It is a quite general feature of theories that try to characterize the limits of our cognitive abilities to think, describe, grasp, that they end up implying that they themselves cannot be thought, described, or grasped. Yet it would appear that they can be thought, described, and grasped. Otherwise, what on earth is the theory doing?
The contradictions at the limits of thought have a general and bipartite structure. The first part is an argument to the effect that a certain view, usually about the nature of the limit in question, transcends that limit (cannot be conceived, described, etc.). This is Transcendence. The other is an argument to the effect that the view is within the limit—Closure. Often, this argument is a practical one, based on the fact that Closure is demonstrated in the very act of theorizing about the limits. At any rate, together, the pair describe a structure that can conveniently be called an inclosure: a totality, Ω and an object, o, such that o both is and is not in Ω.

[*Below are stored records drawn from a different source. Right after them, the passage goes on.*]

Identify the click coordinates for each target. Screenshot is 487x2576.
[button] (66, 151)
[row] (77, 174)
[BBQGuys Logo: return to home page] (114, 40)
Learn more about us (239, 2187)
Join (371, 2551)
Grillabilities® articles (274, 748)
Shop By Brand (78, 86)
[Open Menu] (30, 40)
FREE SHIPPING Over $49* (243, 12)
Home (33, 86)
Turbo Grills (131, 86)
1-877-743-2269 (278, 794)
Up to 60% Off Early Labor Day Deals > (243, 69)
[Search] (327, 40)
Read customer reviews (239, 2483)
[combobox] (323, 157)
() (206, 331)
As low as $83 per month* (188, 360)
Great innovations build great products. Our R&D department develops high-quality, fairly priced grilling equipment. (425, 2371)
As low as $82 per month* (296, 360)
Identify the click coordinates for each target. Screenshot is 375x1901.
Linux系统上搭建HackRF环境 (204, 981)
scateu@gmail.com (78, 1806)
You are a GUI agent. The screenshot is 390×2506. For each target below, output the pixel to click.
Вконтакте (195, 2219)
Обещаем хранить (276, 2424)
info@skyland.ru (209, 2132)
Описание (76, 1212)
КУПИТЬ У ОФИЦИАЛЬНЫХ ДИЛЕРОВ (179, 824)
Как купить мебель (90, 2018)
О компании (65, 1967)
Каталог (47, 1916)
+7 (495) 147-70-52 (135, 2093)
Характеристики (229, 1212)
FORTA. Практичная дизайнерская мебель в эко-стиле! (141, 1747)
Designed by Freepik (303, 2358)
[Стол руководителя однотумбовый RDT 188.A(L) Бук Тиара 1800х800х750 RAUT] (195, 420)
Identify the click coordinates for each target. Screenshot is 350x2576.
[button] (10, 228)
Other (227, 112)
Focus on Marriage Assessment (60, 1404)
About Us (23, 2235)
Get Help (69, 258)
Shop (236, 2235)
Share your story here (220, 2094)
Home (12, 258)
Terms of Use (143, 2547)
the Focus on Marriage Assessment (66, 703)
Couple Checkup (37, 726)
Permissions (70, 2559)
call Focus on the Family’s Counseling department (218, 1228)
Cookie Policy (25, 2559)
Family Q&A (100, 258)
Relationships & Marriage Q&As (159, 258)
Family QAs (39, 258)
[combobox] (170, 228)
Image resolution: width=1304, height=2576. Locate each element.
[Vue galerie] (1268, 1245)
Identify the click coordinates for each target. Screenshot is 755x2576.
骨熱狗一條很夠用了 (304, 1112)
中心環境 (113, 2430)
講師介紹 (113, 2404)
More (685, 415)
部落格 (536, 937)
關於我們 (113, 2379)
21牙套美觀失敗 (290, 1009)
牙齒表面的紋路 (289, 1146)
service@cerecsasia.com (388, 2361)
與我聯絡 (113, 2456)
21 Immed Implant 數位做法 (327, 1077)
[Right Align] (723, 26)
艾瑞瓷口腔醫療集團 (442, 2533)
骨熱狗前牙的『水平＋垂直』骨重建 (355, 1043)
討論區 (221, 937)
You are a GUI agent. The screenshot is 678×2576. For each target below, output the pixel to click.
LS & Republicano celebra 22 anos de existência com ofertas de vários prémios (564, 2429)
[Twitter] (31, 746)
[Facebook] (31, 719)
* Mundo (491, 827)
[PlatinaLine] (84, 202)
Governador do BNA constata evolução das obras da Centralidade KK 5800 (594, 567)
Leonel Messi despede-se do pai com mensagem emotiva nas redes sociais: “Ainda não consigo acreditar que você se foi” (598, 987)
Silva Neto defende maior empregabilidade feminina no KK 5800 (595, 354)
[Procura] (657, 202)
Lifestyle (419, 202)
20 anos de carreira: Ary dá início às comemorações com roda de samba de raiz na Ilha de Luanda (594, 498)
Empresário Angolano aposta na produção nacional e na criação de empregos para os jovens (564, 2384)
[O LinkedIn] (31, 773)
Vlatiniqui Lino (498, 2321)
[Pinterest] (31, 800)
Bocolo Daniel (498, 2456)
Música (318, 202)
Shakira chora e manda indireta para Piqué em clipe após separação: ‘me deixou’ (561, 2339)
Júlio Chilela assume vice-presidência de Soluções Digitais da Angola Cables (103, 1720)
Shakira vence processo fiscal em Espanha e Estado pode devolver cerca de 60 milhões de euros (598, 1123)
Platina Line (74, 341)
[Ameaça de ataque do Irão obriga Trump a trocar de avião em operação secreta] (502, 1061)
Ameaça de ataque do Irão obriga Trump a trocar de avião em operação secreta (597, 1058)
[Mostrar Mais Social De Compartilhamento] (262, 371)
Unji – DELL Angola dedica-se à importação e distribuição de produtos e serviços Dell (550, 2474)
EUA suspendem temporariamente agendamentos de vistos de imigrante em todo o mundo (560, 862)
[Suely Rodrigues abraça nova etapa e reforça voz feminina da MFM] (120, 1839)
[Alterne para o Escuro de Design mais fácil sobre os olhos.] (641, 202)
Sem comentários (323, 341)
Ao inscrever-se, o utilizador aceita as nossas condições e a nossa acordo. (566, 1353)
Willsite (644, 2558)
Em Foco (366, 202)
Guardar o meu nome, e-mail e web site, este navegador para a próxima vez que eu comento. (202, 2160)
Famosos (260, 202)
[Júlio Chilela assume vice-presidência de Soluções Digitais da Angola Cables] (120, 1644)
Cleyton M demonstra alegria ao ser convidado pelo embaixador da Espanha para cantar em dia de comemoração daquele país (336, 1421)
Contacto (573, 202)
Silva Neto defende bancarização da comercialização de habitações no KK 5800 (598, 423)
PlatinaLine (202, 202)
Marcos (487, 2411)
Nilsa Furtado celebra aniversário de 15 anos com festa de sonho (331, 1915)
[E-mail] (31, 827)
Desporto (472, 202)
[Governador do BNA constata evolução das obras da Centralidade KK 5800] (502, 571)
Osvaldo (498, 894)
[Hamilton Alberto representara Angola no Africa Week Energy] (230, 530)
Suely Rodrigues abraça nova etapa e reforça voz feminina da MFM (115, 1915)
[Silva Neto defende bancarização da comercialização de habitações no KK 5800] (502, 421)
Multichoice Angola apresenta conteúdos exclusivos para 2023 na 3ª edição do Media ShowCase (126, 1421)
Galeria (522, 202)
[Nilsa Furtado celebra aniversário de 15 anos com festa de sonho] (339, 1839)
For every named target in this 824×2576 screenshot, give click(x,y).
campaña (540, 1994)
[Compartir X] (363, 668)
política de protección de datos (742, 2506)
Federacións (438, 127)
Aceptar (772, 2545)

On closer analysis, inclosures can be found to have a more detailed structure. At its simplest, the structure is as follows. The inclosure comes with an operator, δ, which, when applied to any suitable subset of Ω, gives another object that is in Ω (that is, one that is not in the subset in question, but is in Ω). Thus, for example, if we are talking about sets of ordinals, δ might apply to give us the least ordinal not in the set. If we are talking about a set of entities that have been thought about, δ might give us an entity of which we have not yet thought. The contradiction at the limit arises when δ is applied to the totality Ω itself. For then the application of δ gives an object that is both within and without Ω: the least ordinal greater than all ordinals, or the unthought object.
OR, in OOO-ese: objects appear, and thus they are within Ω, but they also withdraw, and so they are not. The appearance of a (withdrawn) object is precisely Priest's δ.
Inclosure is now my favorite withdrawal substitute. Along with secret.